The roaring stock market rally that President Trump loves to boast about has left half the country behind.
Only 54% of Americans have money invested in the market, either through individual stocks, mutual funds or retirement plans like a 401(k), according to a Gallup survey in April.
That's down from 65% just before the Great Recession -- meaning that millions of people have sat out one of the longest bull markets in history. The S&P 500 has nearly quadrupled, and lately the Dow is setting record highs day after day.
Lower-income Americans, many of whom by definition don't have extra money to invest, can't feel that red-hot stock market. Stock ownership is just 21% among people with household income of less than $30,000 a year, according to Gallup.
The rally is very real for wealthier Americans: 89% of those who make at least $100,000 own stocks. And, incredibly, the richest 20% of Americans owned 92% of all stocks in 2013, according to research by NYU economist Edward Wolff.
One reason so few Americans are invested is that a third of workers don't have access to a 401(k) or other retirement plan.
"If you're a coal miner in West Virginia without a 401(k) or stock market exposure, you don't care about all-time highs," said Andres Garcia-Amaya, global market strategist at independent wealth management firm Zoe Financial.
"It's easy for us sitting in New York to look at the market and say everyone is doing well. The reality is that a huge portion of the population is not participating in this," he said.
You wouldn't know it from Trump's tweets. He regularly brags about stocks, which have soared since his election last fall.
Of course, stocks aren't climbing just because of Trump. The economy is in good shape, which has lifted corporate profits. Unemployment is at a 16-year low, while job openings are the highest in 15 years. A stronger labor market helps even Americans who aren't invested.
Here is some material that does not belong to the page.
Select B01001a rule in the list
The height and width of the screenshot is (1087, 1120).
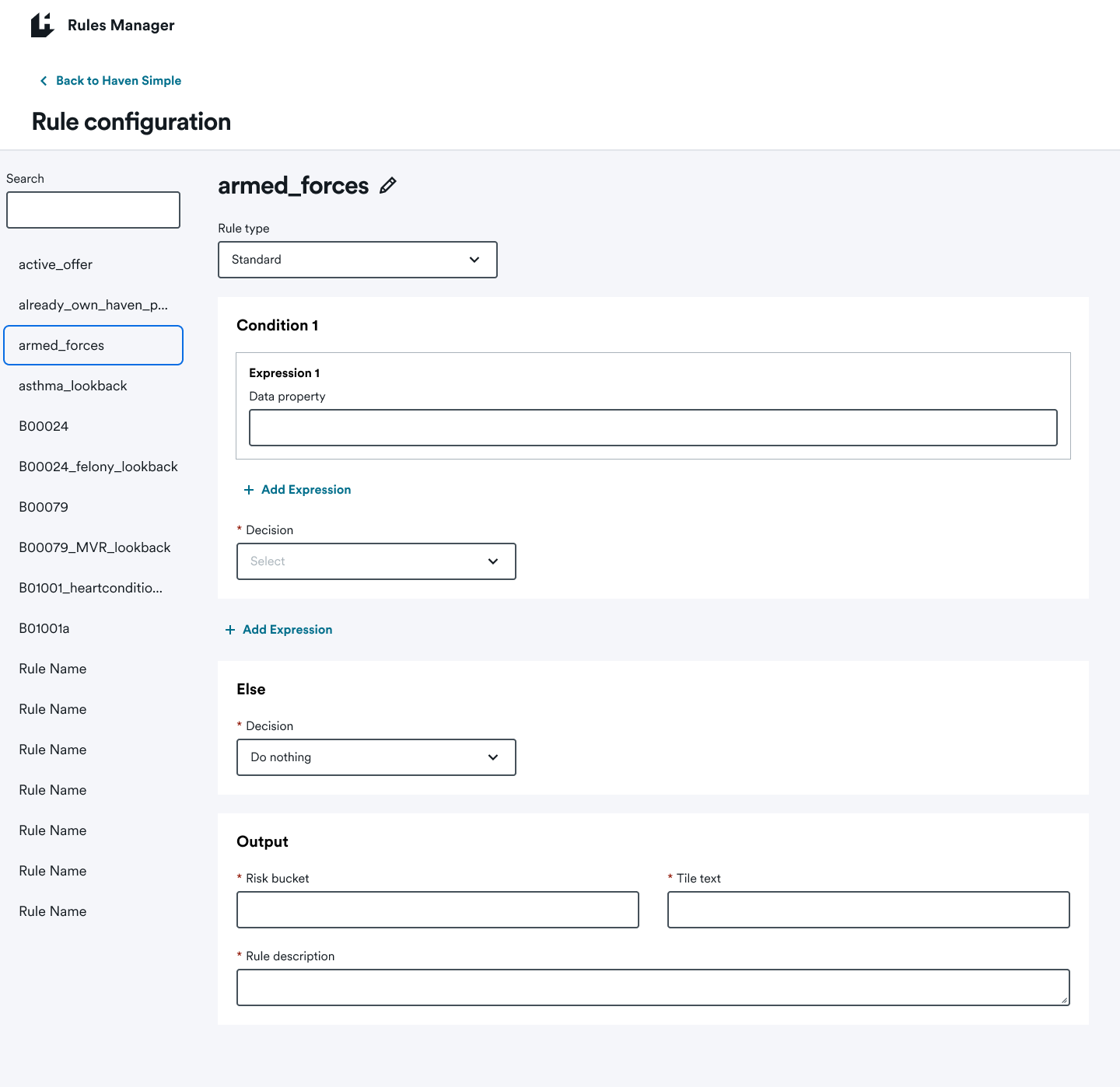pyautogui.click(x=44, y=628)
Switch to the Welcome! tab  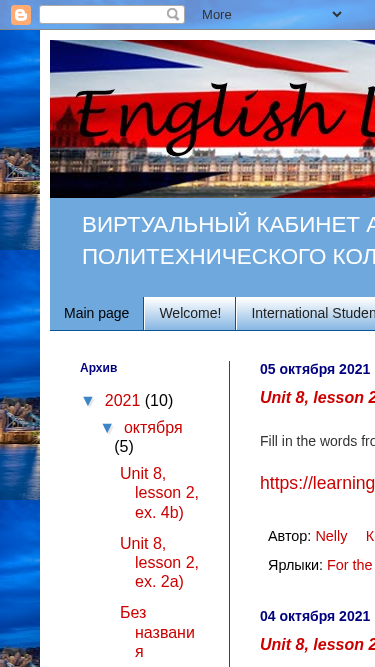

And to be fair, President Obama and other presidents trumpeted the stock market, too. Obama mentioned the market in several State of the Union addresses, although he did it in the context of longer-term gains, not day-to-day records.
Younger people are less likely to benefit from the market's rise. Just 31% of people ages 18 to 29 owned stocks on average between 2009 and 2017, according to Gallup. That's down from 42% during the eight years before.
By comparison, nearly two-thirds of Americans between 30 and 64 years old own stocks.
It makes sense that younger Americans are less likely to have money in the market because they have accumulated less wealth early in their careers.
Millennials are also among the groups who tend to have less access to 401(k) or similar retirement plans, according to research from Pew Charitable Trusts.
Overall, more than a third of workers don't have access to either a defined benefit or defined contribution plan that is sponsored by their employers, the research found.
Young Americans' declining participation in the market may also reflect lingering scars from a formative experience of their youth: the 2008 financial crisis, which crushed countless innocent investors.
"Some younger Americans may look at what happened in 2008 and conclude, 'This isn't for me. It's too risky,'" said David Joy, chief market strategist at Ameriprise Financial.
Ironically, that same risk aversion has helped keep the market chugging higher. Persistent skepticism about the bull market has prevented the type of euphoria that in the past has inflated a bubble that ended in tears.
"It's one of the reasons this market has been able to carry one: There have been so many skeptics," said Garcia-Amaya.